I have a huge data set. Data covers around 4000 regions.
I need to do a multiplication like this: each number in each row should be multiplied by the corresponding column name/value (0 or...) at first. Then, these resulting numbers should be summed up and be divided by total number (totaln) in that row.
For example, the data is like this:
region totan 0 1 2 3 4 5 6 7 .....
1 1346 5 7 3 9 23 24 34 54 .....
2 1256 7 8 4 10 34 2 14 30 .....
3 1125 83 43 23 11 16 4 67 21 .....
4 3211 43 21 67 12 13 12 98 12 .....
5 1111 21 8 9 3 23 13 11 0 .....
.... .... .. .. .. .. .. .. .. .. .....
4000 2345 21 9 11 45 67 89 28 7 .....
The calculation should be like this:
For example in region 1: (5*0)+(7*1)+(3*2)+(9*3)+(23*4)+(24*5)+(34*6)+(7*54)...= the result/1346=the result
I need to do such an analysis for all the regions. I tried a couple of ways like use of "for" and "apply" but did not get the required result.

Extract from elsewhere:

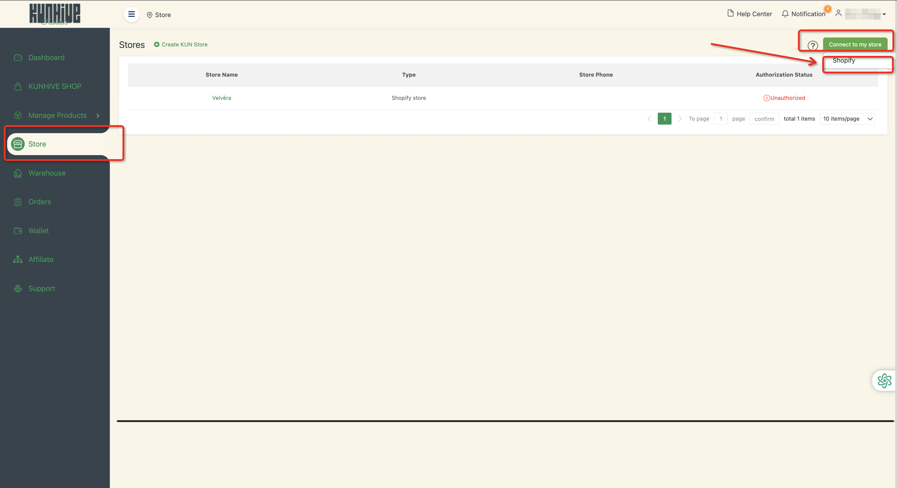Open the floating AI assistant icon
This screenshot has height=488, width=897.
click(884, 381)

You could use the tidyverse :
library(tidyverse)
df %>% gather(k,v,-region,-totan) %>%
group_by(region,totan) %>% summarize(x=sum(as.numeric(k)*v)/first(totan))
## A tibble: 5 x 3
## Groups: region [?]
# region totan x
# <int> <int> <dbl>
#1 1 1346 0.620
#2 2 1256 0.387
#3 3 1125 0.671
#4 4 3211 0.304
#5 5 1111 0.232